‘Ozark,’ a Netflix original, concludes with a fascinating but ultimately underwhelming portrayal of a criminal family.
I’ve been a fan of the Ozark series from its premiere, when Jason Bateman delivered a powerful and poignant portrayal of a man under duress(Marty Byrde), a Mexican drug cartel finance manager and secret money launderer, is forced to relocate his family to the Ozarks after his business partner tries to defraud their boss and is killed in the process.
But now that we’re nearing the end of that voyage, Ozark is more likely to be remembered as a brilliant thrill ride – a riveting collection of showcase scenes for a talented cast – than as a series with a clear message.
And that’s a shame, because the difference between good and great for this series can be measured in the way it has morphed from an intriguing character study into a series of escalating and increasingly outlandish threats to a family sinking into a morass of criminality. Something along the lines of “Breaking Bad: The Family Edition.”
Marty’s initial goal was to launder $500 million in five years, demonstrating that he was important to the cartel and unaffected by his partner’s skimming. When the episode initially aired, his children had no idea what their father did for a career, and his wife Wendy, played by a tough-as-nails Laura Linney, was more concerned with keeping the family together.
This time around, it’s less Marty-and-Wendy and more just-Wendy. Marty is oblivious to the fact that she is the driving force behind practically every choice, while she is oblivious to the fact that they are on the verge of tragedy.
He frantically points out that Wendy’s current proposal isn’t going to work a few times too many, prompting the issue of why he’s going along with it all so forcefully. It’s an odd state of affairs (one that other characters constantly comment on), and it leaves Bateman with nothing to do but worry about their predicament.
Meanwhile, Linney is fantastic as Wendy, the manipulative, devious character, displaying the vulnerability beneath the tough, unflappable exterior. Wendy persists in her belief that the net isn’t closing. Early on, a character advises her, “Your reach is exceeding your grasp,” and it’s a reasonable judgement.
Wendy’s goal is to get the family out alive and well while also pursuing her wildly ambitious political ambitions through the Byrde foundation.
Will she eventually overextend herself, though, is the concern that underpins everything. Her plans are frequently delusory and she’s been cut down by the cartel before but she does manage to pull off some incredibly daring moves, making it impossible to guess where she’ll end up.
Ozark is the one of best show in my view list see the below key points why:
- The plot begins right away, and the viewer does not have to wait for a long time for the story to begin.
- This show’s casting is outstanding. Even if they searched for another ten years, they would not have found a better performer to play Marty Byrde. Jason Bateman is great, and he makes you feel what a father in his position would feel. Bateman is best recognized for his roles in comedies, yet he is such a gifted actor that he can fluidly and gracefully transition to a suspenseful drama series. The other characters are also played by excellent performers, but I believe they are underappreciated simply because of Jason Bateman’s brilliance.
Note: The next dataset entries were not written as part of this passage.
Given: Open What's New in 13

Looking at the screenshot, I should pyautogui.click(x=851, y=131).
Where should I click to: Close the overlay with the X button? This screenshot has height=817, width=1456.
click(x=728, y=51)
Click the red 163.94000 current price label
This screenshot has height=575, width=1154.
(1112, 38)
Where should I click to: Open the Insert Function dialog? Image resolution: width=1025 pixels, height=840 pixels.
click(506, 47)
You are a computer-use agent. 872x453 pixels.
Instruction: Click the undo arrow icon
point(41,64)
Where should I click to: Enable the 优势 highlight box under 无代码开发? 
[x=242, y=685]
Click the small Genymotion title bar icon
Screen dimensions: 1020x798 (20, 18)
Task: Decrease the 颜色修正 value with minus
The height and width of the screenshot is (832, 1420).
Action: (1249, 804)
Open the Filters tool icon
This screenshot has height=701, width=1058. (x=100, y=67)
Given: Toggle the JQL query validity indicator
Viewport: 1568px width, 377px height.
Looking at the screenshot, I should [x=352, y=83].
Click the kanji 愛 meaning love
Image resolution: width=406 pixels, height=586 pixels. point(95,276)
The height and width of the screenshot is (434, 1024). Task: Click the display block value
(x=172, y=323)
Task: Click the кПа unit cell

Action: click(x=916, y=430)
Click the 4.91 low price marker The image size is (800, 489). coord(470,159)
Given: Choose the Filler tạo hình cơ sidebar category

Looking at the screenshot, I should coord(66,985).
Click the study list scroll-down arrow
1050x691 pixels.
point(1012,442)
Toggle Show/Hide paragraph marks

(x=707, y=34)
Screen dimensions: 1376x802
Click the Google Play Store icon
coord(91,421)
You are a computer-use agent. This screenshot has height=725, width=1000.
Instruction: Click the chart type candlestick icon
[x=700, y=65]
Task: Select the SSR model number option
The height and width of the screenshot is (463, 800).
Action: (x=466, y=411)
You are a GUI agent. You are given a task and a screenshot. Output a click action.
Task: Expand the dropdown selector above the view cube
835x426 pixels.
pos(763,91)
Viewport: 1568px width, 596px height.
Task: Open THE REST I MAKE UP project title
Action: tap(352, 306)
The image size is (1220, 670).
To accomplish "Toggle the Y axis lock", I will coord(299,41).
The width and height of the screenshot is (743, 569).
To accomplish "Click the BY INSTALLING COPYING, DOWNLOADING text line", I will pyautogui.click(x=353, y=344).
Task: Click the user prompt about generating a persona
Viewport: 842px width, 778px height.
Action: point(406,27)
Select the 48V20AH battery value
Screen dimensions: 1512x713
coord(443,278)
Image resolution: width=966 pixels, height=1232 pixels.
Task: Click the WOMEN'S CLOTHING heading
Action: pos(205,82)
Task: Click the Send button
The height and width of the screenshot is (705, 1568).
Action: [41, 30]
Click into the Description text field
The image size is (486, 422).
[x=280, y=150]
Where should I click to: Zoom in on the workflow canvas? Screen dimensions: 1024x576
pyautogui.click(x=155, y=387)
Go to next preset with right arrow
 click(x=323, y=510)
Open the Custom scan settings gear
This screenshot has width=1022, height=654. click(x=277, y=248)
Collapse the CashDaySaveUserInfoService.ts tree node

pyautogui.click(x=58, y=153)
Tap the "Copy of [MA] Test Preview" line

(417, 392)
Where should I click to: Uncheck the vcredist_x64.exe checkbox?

- The setting is unique for a crime drama series of this genre, and it’s a breath of new air. You get a good sense of the demography and how they conduct their lives on a daily basis.
- The story is written in such a way that the Byrde family faces more than one major challenge. Throughout the series, they are continually challenged and put on the spot, with great pressure to perform and keep the cartel happy.